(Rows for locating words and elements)
○ ○ ○ ○ ○

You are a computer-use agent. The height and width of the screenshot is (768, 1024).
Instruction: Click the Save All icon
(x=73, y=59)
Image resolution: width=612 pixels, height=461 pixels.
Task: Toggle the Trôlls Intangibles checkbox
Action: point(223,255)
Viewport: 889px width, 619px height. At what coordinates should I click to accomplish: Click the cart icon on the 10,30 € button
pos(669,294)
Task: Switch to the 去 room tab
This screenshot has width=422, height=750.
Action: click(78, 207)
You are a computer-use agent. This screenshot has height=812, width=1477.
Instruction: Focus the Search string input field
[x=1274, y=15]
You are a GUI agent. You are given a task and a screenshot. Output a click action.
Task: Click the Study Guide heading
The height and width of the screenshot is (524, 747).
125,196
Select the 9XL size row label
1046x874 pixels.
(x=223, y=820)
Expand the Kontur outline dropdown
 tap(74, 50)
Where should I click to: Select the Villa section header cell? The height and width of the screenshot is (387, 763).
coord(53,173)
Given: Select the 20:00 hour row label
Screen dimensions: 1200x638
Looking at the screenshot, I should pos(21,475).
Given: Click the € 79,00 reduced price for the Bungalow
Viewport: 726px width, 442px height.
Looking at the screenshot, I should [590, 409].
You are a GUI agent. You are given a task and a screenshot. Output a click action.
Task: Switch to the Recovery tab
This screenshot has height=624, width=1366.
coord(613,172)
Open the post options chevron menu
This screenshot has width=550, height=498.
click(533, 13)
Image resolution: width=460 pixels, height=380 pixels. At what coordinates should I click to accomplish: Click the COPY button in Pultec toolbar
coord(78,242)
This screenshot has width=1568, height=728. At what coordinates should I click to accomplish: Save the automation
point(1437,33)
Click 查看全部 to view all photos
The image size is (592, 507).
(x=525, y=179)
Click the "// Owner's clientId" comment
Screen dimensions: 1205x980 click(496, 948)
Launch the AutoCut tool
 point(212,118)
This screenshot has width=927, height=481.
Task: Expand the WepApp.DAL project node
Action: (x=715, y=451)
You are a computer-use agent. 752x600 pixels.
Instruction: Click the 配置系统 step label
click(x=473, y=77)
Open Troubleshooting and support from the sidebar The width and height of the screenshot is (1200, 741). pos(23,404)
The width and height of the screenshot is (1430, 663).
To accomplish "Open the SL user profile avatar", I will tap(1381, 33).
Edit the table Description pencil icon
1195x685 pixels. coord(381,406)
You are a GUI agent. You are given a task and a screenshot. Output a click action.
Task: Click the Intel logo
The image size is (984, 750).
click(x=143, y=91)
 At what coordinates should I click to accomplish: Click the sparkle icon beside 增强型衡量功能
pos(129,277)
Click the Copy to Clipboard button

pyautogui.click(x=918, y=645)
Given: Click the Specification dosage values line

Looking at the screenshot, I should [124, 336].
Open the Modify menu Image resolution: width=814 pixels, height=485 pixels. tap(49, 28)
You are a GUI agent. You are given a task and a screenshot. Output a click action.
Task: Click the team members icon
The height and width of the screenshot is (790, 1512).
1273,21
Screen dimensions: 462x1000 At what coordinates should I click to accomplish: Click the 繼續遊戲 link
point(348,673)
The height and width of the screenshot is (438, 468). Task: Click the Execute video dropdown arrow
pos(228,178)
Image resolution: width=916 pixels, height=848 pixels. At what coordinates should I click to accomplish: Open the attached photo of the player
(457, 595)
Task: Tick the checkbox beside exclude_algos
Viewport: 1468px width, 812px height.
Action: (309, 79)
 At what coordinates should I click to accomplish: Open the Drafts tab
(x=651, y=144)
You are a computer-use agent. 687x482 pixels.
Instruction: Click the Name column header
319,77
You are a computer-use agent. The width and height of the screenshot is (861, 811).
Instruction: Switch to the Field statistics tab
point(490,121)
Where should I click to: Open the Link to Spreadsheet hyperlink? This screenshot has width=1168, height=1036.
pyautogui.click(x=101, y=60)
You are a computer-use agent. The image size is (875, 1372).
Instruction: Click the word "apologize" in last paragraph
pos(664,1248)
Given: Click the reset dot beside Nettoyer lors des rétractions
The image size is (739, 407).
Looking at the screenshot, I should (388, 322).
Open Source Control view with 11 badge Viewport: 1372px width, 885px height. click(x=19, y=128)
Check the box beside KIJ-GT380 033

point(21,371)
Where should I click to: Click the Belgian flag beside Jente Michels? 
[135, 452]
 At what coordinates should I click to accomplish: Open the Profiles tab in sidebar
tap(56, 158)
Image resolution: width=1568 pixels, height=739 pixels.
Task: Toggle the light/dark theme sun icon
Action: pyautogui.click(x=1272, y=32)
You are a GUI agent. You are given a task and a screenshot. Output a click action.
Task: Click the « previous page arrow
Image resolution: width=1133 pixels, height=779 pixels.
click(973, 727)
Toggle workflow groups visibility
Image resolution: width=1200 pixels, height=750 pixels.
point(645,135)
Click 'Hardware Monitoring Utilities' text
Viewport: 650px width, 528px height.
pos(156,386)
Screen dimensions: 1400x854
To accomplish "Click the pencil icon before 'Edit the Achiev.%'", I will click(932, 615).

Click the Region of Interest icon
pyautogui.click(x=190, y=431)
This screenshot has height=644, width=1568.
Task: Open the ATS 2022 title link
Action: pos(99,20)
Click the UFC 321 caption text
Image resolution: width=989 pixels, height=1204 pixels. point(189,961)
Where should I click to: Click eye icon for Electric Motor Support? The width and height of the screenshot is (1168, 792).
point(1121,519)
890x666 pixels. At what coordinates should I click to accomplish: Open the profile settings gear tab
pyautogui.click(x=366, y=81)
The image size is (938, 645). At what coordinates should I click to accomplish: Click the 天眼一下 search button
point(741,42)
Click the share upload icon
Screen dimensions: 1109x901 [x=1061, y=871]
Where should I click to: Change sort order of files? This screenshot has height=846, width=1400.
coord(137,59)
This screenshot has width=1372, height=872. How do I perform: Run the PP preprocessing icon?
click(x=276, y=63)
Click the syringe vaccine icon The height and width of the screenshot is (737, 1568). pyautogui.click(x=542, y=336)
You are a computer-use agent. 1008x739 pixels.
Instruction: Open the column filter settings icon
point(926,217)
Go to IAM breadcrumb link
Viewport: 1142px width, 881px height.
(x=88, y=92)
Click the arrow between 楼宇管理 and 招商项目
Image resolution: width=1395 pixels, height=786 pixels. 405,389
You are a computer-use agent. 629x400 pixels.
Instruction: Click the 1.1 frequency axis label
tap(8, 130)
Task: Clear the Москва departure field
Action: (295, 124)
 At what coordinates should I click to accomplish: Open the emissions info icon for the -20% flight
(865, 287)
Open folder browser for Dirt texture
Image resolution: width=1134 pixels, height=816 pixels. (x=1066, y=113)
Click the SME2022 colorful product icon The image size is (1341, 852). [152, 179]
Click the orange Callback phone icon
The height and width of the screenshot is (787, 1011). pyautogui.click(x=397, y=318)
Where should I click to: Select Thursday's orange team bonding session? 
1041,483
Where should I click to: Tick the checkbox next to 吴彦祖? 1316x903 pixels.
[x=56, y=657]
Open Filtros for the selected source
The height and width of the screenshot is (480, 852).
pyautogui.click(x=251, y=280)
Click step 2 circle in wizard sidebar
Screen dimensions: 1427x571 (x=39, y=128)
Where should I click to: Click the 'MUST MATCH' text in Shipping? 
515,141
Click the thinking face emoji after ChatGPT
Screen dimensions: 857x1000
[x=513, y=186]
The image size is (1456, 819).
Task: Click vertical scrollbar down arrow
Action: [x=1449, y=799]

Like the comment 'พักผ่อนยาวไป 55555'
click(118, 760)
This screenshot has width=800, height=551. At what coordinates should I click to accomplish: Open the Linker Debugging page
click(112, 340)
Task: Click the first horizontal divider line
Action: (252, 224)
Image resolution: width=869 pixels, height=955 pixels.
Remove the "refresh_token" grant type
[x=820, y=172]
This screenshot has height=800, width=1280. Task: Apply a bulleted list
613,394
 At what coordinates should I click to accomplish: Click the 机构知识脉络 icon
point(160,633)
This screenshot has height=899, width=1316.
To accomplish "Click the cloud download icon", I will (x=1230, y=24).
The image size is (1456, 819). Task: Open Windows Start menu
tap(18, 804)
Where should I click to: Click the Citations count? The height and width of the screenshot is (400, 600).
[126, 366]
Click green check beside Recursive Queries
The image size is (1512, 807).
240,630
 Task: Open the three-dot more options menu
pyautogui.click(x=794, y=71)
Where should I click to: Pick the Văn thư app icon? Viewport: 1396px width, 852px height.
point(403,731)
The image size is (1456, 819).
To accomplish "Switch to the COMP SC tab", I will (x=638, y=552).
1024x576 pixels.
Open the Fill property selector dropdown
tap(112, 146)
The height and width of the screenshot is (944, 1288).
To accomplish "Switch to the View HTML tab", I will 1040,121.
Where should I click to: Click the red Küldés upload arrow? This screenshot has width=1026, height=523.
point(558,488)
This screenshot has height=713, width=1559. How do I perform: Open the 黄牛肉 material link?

○ ○ ○ ○ ○

[EXERCISE AIM]:
Please edit everything from the start of the rows down to the line that contains "tap(74, 50)", replacing "Save All icon" with "Save All button" and keeping the rest the same. Return only those lines.

[COMPLETE ANSWER]:
You are a computer-use agent. The height and width of the screenshot is (768, 1024).
Instruction: Click the Save All button
(x=73, y=59)
Image resolution: width=612 pixels, height=461 pixels.
Task: Toggle the Trôlls Intangibles checkbox
Action: point(223,255)
Viewport: 889px width, 619px height. At what coordinates should I click to accomplish: Click the cart icon on the 10,30 € button
pos(669,294)
Task: Switch to the 去 room tab
This screenshot has width=422, height=750.
Action: click(78, 207)
You are a computer-use agent. This screenshot has height=812, width=1477.
Instruction: Focus the Search string input field
[x=1274, y=15]
You are a GUI agent. You are given a task and a screenshot. Output a click action.
Task: Click the Study Guide heading
The height and width of the screenshot is (524, 747).
125,196
Select the 9XL size row label
1046x874 pixels.
(x=223, y=820)
Expand the Kontur outline dropdown
 tap(74, 50)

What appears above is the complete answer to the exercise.